Footprints of loop extrusion in statistics of intra-chromosomal distances: an analytically solvable model

TL;DR

This paper presents an analytically solvable polymer model to understand how active loop extrusion influences the statistical distribution of distances between genomic loci, providing insights into chromatin organization.

Contribution

It introduces a simple, analytically solvable model of interphase chromosomes with sparse loops, extending beyond the one-loop approximation and analyzing deviations from Gaussian statistics.

Findings

Derived a closed-form expression for mean-squared distances between loci.

Analyzed how loops cause deviations from Gaussian chain behavior.
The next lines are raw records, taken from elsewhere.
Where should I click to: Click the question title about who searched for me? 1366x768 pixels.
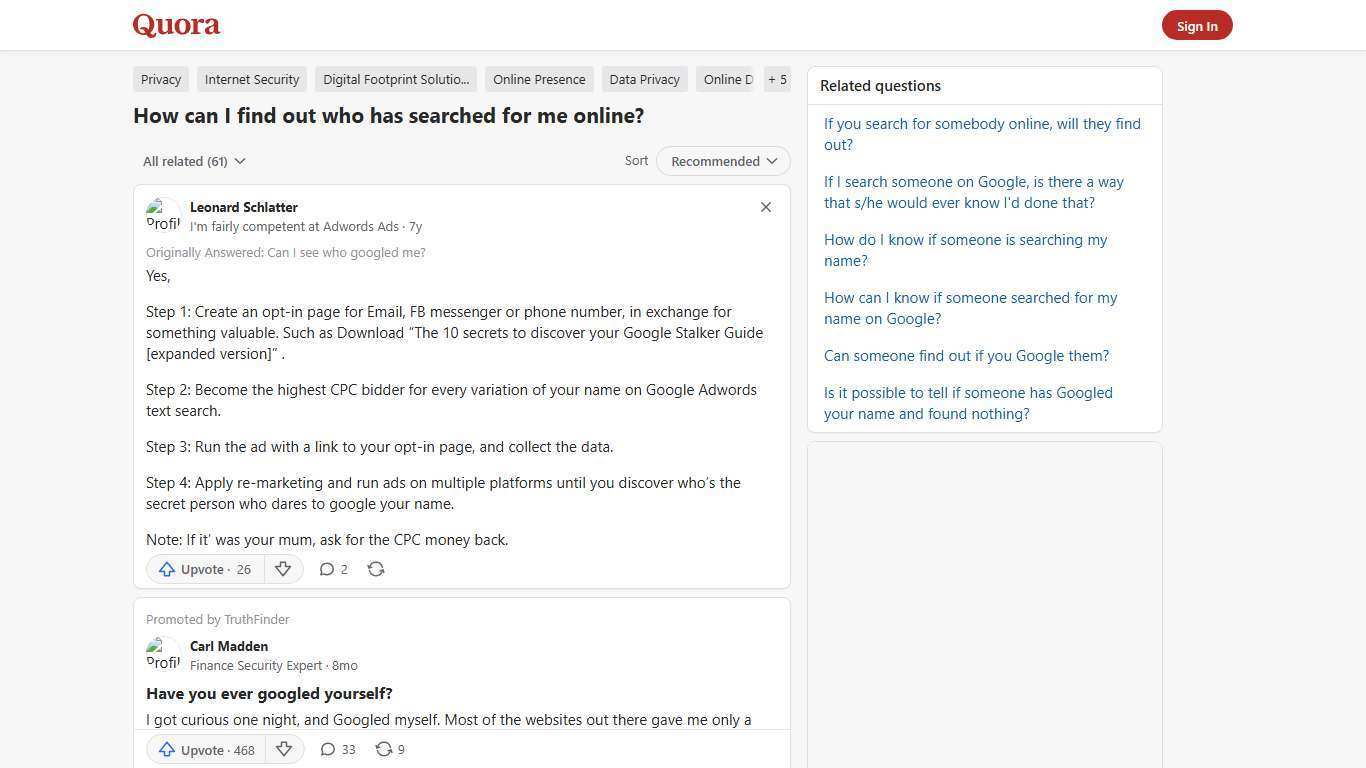[x=388, y=116]
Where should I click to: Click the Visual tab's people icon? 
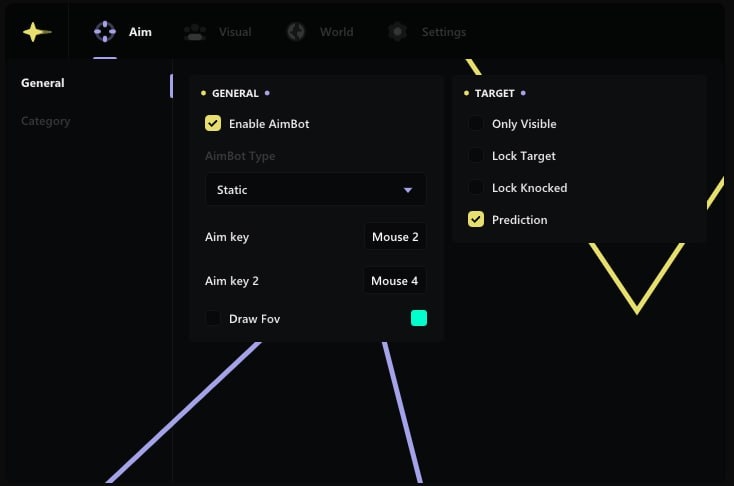pyautogui.click(x=195, y=32)
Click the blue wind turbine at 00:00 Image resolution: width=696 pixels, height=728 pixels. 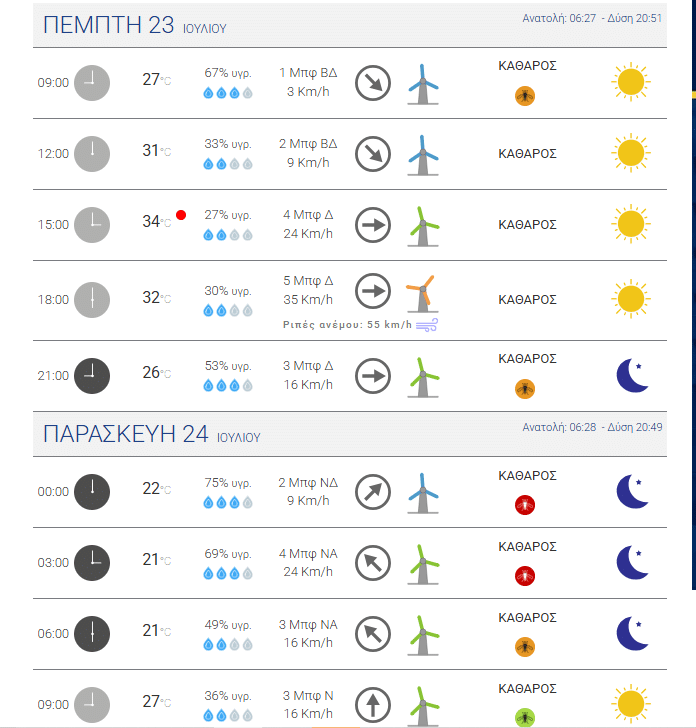coord(423,493)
Suggested methods to estimate loop extrusion characteristics from experimental data.

Abstract

Active loop extrusion - the process of formation of dynamically growing chromatin loops due to the motor activity of DNA-binding protein complexes - is firmly established mechanism responsible for chromatin spatial organization at different stages of cell cycle in eukaryotes and bacteria. The theoretical insight into the effect of loop extrusion on the experimentally measured statistics of chromatin conformation can be gained with an appropriately chosen polymer model. Here we consider the simplest analytically solvable model of interphase chromosome which is treated as ideal chain with disorder of sufficiently sparse random loops whose conformations are sampled from the equilibrium ensemble. This framework allows us to arrive at the closed-form analytical expression for the mean-squared distance between pairs of genomic loci which is valid beyond the one-loop approximation in diagrammatic representation. Besides, we analyse the loops-induced deviation of chain conformations from the Gaussian statistics by calculating kurtosis of probability density of the pairwise separation vector. The presented results suggest the possible ways of estimating the characteristics of the loop extrusion process based on the experimental data on the scale-dependent statistics of intra-chromosomal pair-wise distances.